• [About this task]:
Every record must be retyped exactly as it reads.
########
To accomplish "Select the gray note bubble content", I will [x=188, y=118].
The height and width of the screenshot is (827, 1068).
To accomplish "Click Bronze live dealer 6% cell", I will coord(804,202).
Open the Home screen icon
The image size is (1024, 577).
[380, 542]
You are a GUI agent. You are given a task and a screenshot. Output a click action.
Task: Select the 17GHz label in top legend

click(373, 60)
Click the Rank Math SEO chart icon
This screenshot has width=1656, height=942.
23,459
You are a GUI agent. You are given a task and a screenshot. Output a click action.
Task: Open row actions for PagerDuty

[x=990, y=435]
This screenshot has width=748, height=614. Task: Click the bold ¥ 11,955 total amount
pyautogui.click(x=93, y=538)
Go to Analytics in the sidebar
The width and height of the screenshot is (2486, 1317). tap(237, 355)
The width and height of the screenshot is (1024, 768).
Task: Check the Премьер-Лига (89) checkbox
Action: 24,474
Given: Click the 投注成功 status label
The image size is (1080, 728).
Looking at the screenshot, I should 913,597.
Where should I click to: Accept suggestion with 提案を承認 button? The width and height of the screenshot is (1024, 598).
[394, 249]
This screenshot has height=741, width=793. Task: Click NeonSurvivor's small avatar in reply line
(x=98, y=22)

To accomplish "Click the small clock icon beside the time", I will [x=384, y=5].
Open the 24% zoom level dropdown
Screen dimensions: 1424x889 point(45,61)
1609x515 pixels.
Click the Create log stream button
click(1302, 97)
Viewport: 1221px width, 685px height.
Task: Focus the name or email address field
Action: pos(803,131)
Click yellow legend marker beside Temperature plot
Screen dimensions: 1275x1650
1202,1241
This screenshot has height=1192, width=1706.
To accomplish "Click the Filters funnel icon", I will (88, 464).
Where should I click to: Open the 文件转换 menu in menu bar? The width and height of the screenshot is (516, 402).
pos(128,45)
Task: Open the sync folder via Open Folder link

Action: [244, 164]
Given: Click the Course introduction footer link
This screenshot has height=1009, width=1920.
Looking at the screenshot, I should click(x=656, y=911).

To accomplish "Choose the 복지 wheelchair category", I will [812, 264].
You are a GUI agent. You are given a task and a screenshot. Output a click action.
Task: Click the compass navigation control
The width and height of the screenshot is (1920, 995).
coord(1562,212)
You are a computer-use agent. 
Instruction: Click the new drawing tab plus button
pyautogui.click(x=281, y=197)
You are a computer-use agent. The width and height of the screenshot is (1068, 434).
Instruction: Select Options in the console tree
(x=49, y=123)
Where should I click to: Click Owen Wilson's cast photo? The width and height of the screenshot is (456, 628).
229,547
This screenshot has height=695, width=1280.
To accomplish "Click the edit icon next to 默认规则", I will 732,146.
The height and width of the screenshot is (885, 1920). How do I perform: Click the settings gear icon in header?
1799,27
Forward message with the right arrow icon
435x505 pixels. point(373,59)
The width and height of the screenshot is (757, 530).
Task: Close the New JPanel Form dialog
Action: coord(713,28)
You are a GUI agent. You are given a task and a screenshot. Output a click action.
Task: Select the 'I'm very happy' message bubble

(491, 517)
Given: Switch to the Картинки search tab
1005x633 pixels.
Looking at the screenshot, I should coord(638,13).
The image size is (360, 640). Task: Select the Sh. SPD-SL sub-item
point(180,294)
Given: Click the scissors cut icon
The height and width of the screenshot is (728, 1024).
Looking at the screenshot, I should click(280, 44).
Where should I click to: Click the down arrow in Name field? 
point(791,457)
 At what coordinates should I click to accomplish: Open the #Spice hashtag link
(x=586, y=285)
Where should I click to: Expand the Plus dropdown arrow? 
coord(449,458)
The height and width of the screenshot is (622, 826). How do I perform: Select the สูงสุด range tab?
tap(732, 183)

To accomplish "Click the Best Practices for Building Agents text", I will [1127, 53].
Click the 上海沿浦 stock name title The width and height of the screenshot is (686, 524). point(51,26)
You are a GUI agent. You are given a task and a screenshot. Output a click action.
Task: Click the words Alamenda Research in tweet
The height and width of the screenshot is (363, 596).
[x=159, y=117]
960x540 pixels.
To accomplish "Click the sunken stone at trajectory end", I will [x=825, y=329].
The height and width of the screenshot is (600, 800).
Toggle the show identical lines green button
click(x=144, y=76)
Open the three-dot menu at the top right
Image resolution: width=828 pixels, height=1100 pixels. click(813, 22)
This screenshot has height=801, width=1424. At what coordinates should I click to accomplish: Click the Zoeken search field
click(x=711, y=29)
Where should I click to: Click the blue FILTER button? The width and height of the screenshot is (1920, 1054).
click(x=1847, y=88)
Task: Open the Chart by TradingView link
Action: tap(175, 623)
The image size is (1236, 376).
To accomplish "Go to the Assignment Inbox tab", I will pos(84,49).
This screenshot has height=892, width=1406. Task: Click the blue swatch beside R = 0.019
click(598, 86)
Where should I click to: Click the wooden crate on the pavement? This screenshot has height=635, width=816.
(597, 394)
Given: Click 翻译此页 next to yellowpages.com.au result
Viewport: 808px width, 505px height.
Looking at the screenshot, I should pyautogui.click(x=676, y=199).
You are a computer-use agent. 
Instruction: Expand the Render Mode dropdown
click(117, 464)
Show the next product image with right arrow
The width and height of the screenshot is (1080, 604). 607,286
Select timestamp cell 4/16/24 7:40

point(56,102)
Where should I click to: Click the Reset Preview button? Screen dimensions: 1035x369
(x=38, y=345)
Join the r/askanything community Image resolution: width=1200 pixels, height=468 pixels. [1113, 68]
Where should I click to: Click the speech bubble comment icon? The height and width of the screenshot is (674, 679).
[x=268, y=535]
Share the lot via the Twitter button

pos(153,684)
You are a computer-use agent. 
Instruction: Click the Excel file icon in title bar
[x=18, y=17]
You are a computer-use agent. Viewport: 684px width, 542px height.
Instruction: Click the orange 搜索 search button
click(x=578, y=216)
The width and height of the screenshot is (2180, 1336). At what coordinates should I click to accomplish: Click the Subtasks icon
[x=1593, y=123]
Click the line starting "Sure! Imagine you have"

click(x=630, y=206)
########
• [Your solution]:
To accomplish "Select the gray note bubble content", I will [x=188, y=118].
The height and width of the screenshot is (827, 1068).
To accomplish "Click Bronze live dealer 6% cell", I will coord(804,202).
Open the Home screen icon
The image size is (1024, 577).
[380, 542]
You are a GUI agent. You are given a task and a screenshot. Output a click action.
Task: Select the 17GHz label in top legend

click(373, 60)
Click the Rank Math SEO chart icon
This screenshot has width=1656, height=942.
23,459
You are a GUI agent. You are given a task and a screenshot. Output a click action.
Task: Open row actions for PagerDuty

[x=990, y=435]
This screenshot has width=748, height=614. Task: Click the bold ¥ 11,955 total amount
pyautogui.click(x=93, y=538)
Go to Analytics in the sidebar
The width and height of the screenshot is (2486, 1317). tap(237, 355)
The width and height of the screenshot is (1024, 768).
Task: Check the Премьер-Лига (89) checkbox
Action: 24,474
Given: Click the 投注成功 status label
The image size is (1080, 728).
Looking at the screenshot, I should 913,597.
Where should I click to: Accept suggestion with 提案を承認 button? The width and height of the screenshot is (1024, 598).
[394, 249]
This screenshot has height=741, width=793. Task: Click NeonSurvivor's small avatar in reply line
(x=98, y=22)

To accomplish "Click the small clock icon beside the time", I will [x=384, y=5].
Open the 24% zoom level dropdown
Screen dimensions: 1424x889 point(45,61)
1609x515 pixels.
Click the Create log stream button
click(1302, 97)
Viewport: 1221px width, 685px height.
Task: Focus the name or email address field
Action: pos(803,131)
Click yellow legend marker beside Temperature plot
Screen dimensions: 1275x1650
1202,1241
This screenshot has height=1192, width=1706.
To accomplish "Click the Filters funnel icon", I will (88, 464).
Where should I click to: Open the 文件转换 menu in menu bar? The width and height of the screenshot is (516, 402).
pos(128,45)
Task: Open the sync folder via Open Folder link

Action: [244, 164]
Given: Click the Course introduction footer link
This screenshot has height=1009, width=1920.
Looking at the screenshot, I should click(x=656, y=911).

To accomplish "Choose the 복지 wheelchair category", I will [812, 264].
You are a GUI agent. You are given a task and a screenshot. Output a click action.
Task: Click the compass navigation control
The width and height of the screenshot is (1920, 995).
coord(1562,212)
You are a computer-use agent. 
Instruction: Click the new drawing tab plus button
pyautogui.click(x=281, y=197)
You are a computer-use agent. The width and height of the screenshot is (1068, 434).
Instruction: Select Options in the console tree
(x=49, y=123)
Where should I click to: Click Owen Wilson's cast photo? The width and height of the screenshot is (456, 628).
229,547
This screenshot has height=695, width=1280.
To accomplish "Click the edit icon next to 默认规则", I will 732,146.
The height and width of the screenshot is (885, 1920). How do I perform: Click the settings gear icon in header?
1799,27
Forward message with the right arrow icon
435x505 pixels. point(373,59)
The width and height of the screenshot is (757, 530).
Task: Close the New JPanel Form dialog
Action: coord(713,28)
You are a GUI agent. You are given a task and a screenshot. Output a click action.
Task: Select the 'I'm very happy' message bubble

(491, 517)
Given: Switch to the Картинки search tab
1005x633 pixels.
Looking at the screenshot, I should coord(638,13).
The image size is (360, 640). Task: Select the Sh. SPD-SL sub-item
point(180,294)
Given: Click the scissors cut icon
The height and width of the screenshot is (728, 1024).
Looking at the screenshot, I should click(280, 44).
Where should I click to: Click the down arrow in Name field? 
point(791,457)
 At what coordinates should I click to accomplish: Open the #Spice hashtag link
(x=586, y=285)
Where should I click to: Expand the Plus dropdown arrow? 
coord(449,458)
The height and width of the screenshot is (622, 826). How do I perform: Select the สูงสุด range tab?
tap(732, 183)

To accomplish "Click the Best Practices for Building Agents text", I will [1127, 53].
Click the 上海沿浦 stock name title The width and height of the screenshot is (686, 524). point(51,26)
You are a GUI agent. You are given a task and a screenshot. Output a click action.
Task: Click the words Alamenda Research in tweet
The height and width of the screenshot is (363, 596).
[x=159, y=117]
960x540 pixels.
To accomplish "Click the sunken stone at trajectory end", I will [x=825, y=329].
The height and width of the screenshot is (600, 800).
Toggle the show identical lines green button
click(x=144, y=76)
Open the three-dot menu at the top right
Image resolution: width=828 pixels, height=1100 pixels. click(813, 22)
This screenshot has height=801, width=1424. At what coordinates should I click to accomplish: Click the Zoeken search field
click(x=711, y=29)
Where should I click to: Click the blue FILTER button? The width and height of the screenshot is (1920, 1054).
click(x=1847, y=88)
Task: Open the Chart by TradingView link
Action: tap(175, 623)
The image size is (1236, 376).
To accomplish "Go to the Assignment Inbox tab", I will pos(84,49).
This screenshot has height=892, width=1406. Task: Click the blue swatch beside R = 0.019
click(598, 86)
Where should I click to: Click the wooden crate on the pavement? This screenshot has height=635, width=816.
(597, 394)
Given: Click 翻译此页 next to yellowpages.com.au result
Viewport: 808px width, 505px height.
Looking at the screenshot, I should pyautogui.click(x=676, y=199).
You are a computer-use agent. 
Instruction: Expand the Render Mode dropdown
click(117, 464)
Show the next product image with right arrow
The width and height of the screenshot is (1080, 604). 607,286
Select timestamp cell 4/16/24 7:40

point(56,102)
Where should I click to: Click the Reset Preview button? Screen dimensions: 1035x369
(x=38, y=345)
Join the r/askanything community Image resolution: width=1200 pixels, height=468 pixels. [1113, 68]
Where should I click to: Click the speech bubble comment icon? The height and width of the screenshot is (674, 679).
[x=268, y=535]
Share the lot via the Twitter button

pos(153,684)
You are a computer-use agent. 
Instruction: Click the Excel file icon in title bar
[x=18, y=17]
You are a computer-use agent. Viewport: 684px width, 542px height.
Instruction: Click the orange 搜索 search button
click(x=578, y=216)
The width and height of the screenshot is (2180, 1336). At what coordinates should I click to accomplish: Click the Subtasks icon
[x=1593, y=123]
Click the line starting "Sure! Imagine you have"

click(x=630, y=206)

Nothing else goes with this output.